====== MATERIAL FOR THIS TASK ======

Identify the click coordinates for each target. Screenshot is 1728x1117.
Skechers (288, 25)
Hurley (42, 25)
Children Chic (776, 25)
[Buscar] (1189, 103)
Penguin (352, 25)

======
====== MATERIAL FOR THIS TASK ======

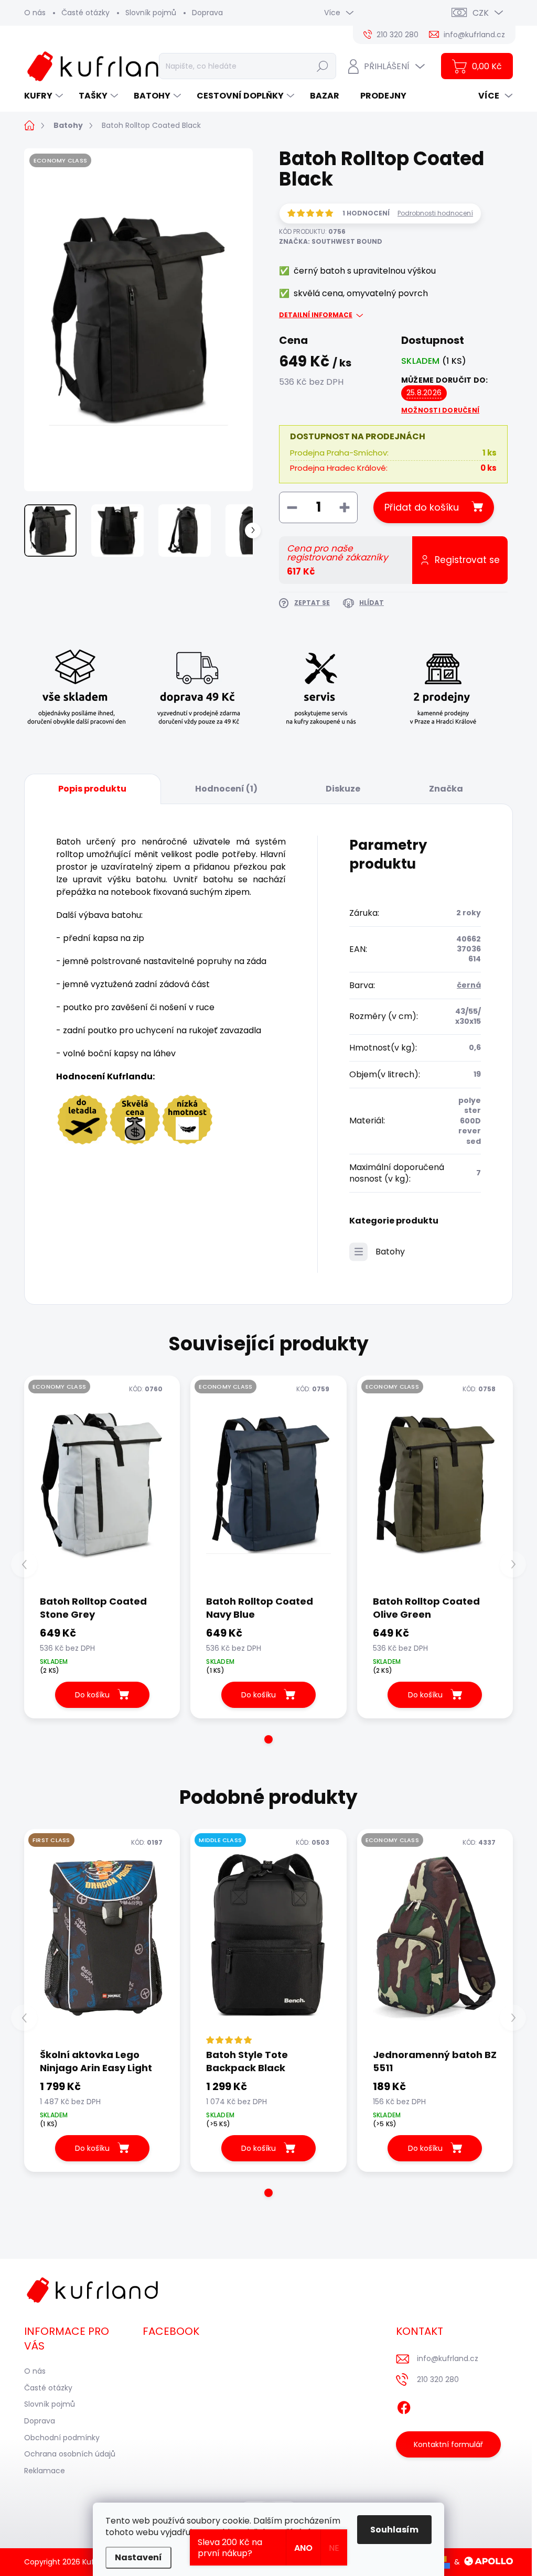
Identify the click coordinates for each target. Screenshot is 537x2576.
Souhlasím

======
====== MATERIAL FOR THIS TASK ======

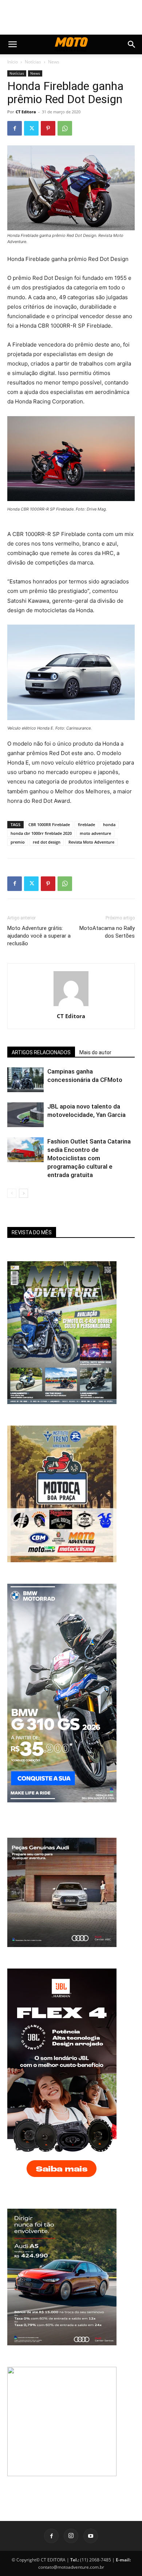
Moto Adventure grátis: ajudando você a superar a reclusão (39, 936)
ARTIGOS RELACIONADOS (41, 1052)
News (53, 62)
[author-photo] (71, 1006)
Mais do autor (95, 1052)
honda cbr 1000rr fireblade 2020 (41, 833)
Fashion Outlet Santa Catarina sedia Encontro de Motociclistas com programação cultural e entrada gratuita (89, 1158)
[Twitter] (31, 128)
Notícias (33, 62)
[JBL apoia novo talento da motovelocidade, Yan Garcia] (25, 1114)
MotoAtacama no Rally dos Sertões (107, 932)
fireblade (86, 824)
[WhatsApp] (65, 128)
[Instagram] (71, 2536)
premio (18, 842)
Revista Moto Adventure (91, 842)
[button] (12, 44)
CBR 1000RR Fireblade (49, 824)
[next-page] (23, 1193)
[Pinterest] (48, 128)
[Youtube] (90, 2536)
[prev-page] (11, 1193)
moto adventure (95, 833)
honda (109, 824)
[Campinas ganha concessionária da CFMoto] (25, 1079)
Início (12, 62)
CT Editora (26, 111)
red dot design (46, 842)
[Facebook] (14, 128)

======

TRY IT:
Write out exactly the lines that fall from the line with "CBR 1000RR Fireblade (49, 824)" to the line with "[Facebook] (14, 128)" in the records above, keeping both ends.

FINAL ANSWER:
CBR 1000RR Fireblade (49, 824)
[next-page] (23, 1193)
[Pinterest] (48, 128)
[Youtube] (90, 2536)
[prev-page] (11, 1193)
moto adventure (95, 833)
honda (109, 824)
[Campinas ganha concessionária da CFMoto] (25, 1079)
Início (12, 62)
CT Editora (26, 111)
red dot design (46, 842)
[Facebook] (14, 128)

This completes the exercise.